E, a questo punto, mi affiora un dubbio. Non è che, attraverso la «black list», la polizia locale di Milano, sempre per fare cassa, tra le multe spedite ai noi cittadini guardati a vista, ne inserisce di artefatte e false che «tanto nella massa non se accorgono»? Se così fosse, sarebbe orribile avere la certezza che il Comune, più che essere al servizio del cittadino, s’ ingegni per fotterlo. Caro dottor Barbato, e cari dottor Parisi, Sala, Corrado, Rizzo, Mardegan, Capotosti, Cappato o chiunque dopo queste tormentate elezioni salga a Palazzo Marino: fate qualcosa. Le regole si rispettano se i primi a farlo sono i controllori.
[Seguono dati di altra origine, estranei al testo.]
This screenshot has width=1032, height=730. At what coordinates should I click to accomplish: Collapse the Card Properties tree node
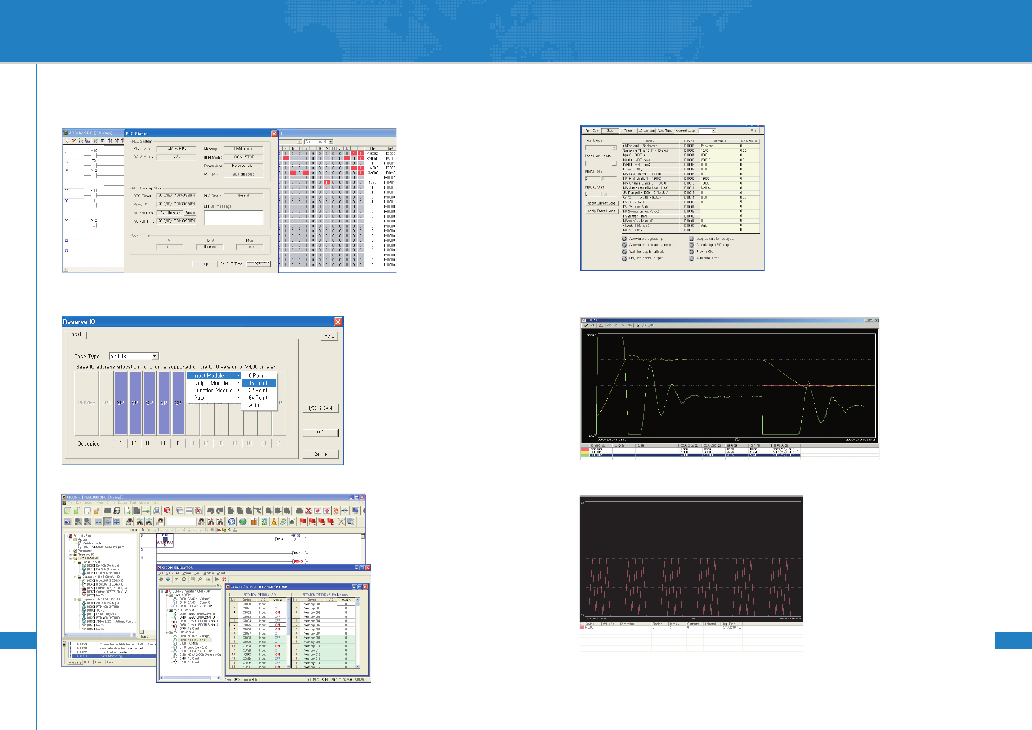point(71,558)
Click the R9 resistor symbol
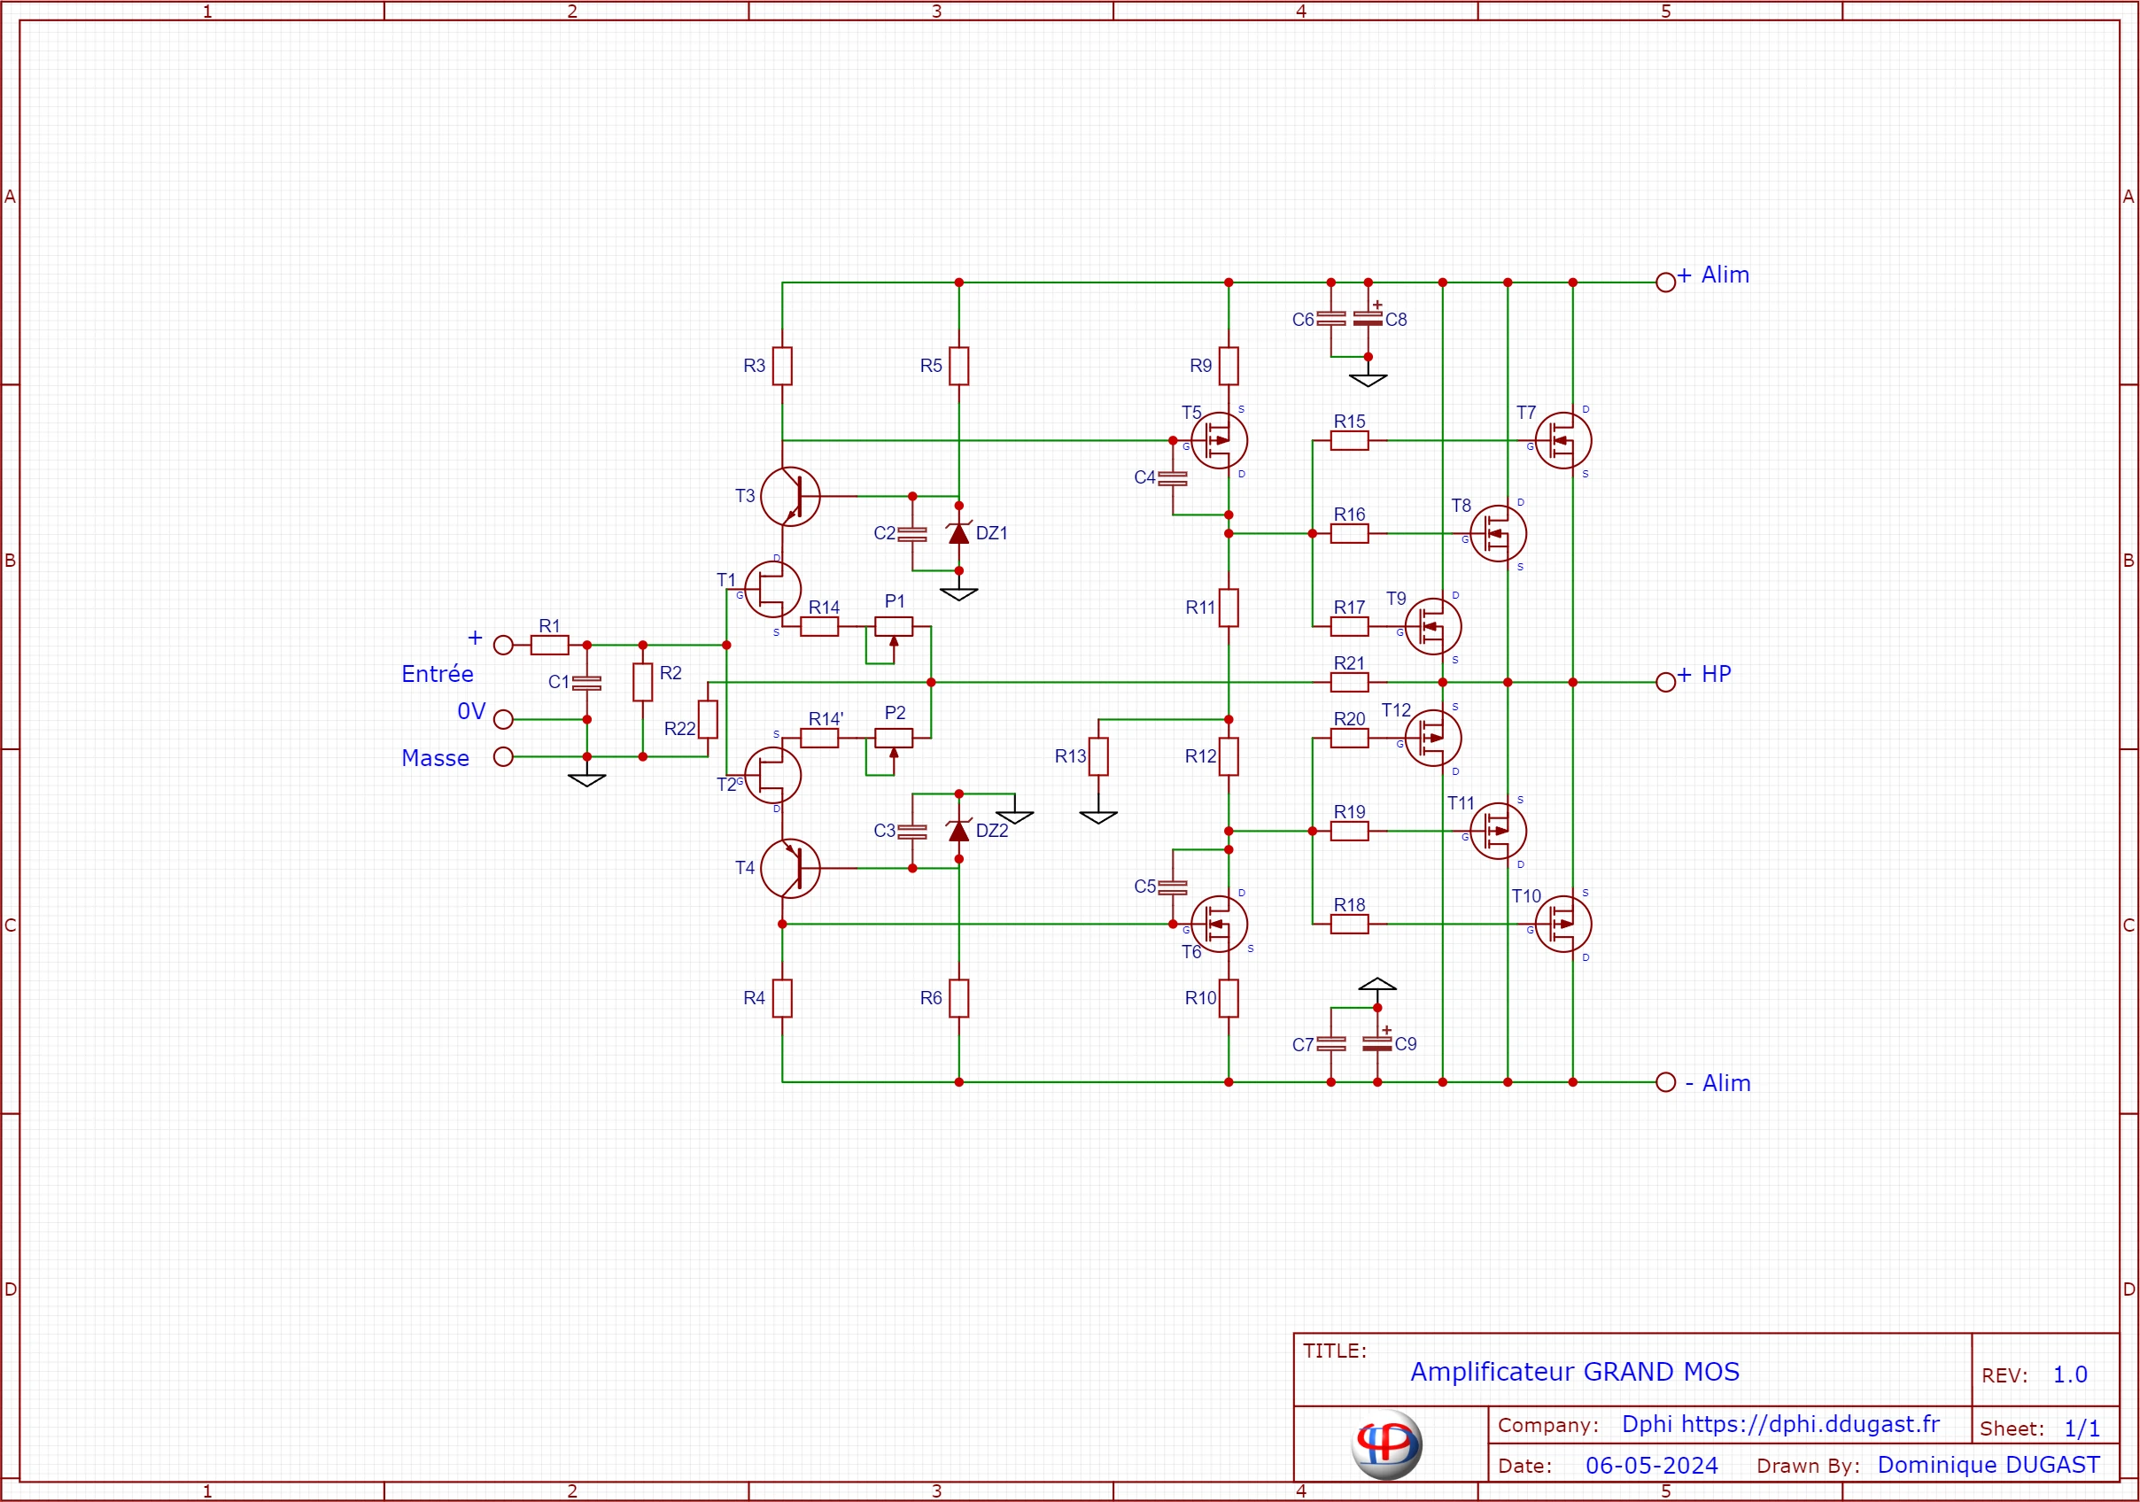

L’ altro giorno ero a pranzo da Oscar in Porta Venezia ed ero tentato di imbastire questo estenuato discorso ai due ufficiali di polizia locale in divisa che mi sedevano accanto. Poi ho capito che s’ affogavano di pennette comodamente seduti mentre erano in servizio, con l’ auto parcheggiata fuori incustodita non so se in divieto di sosta.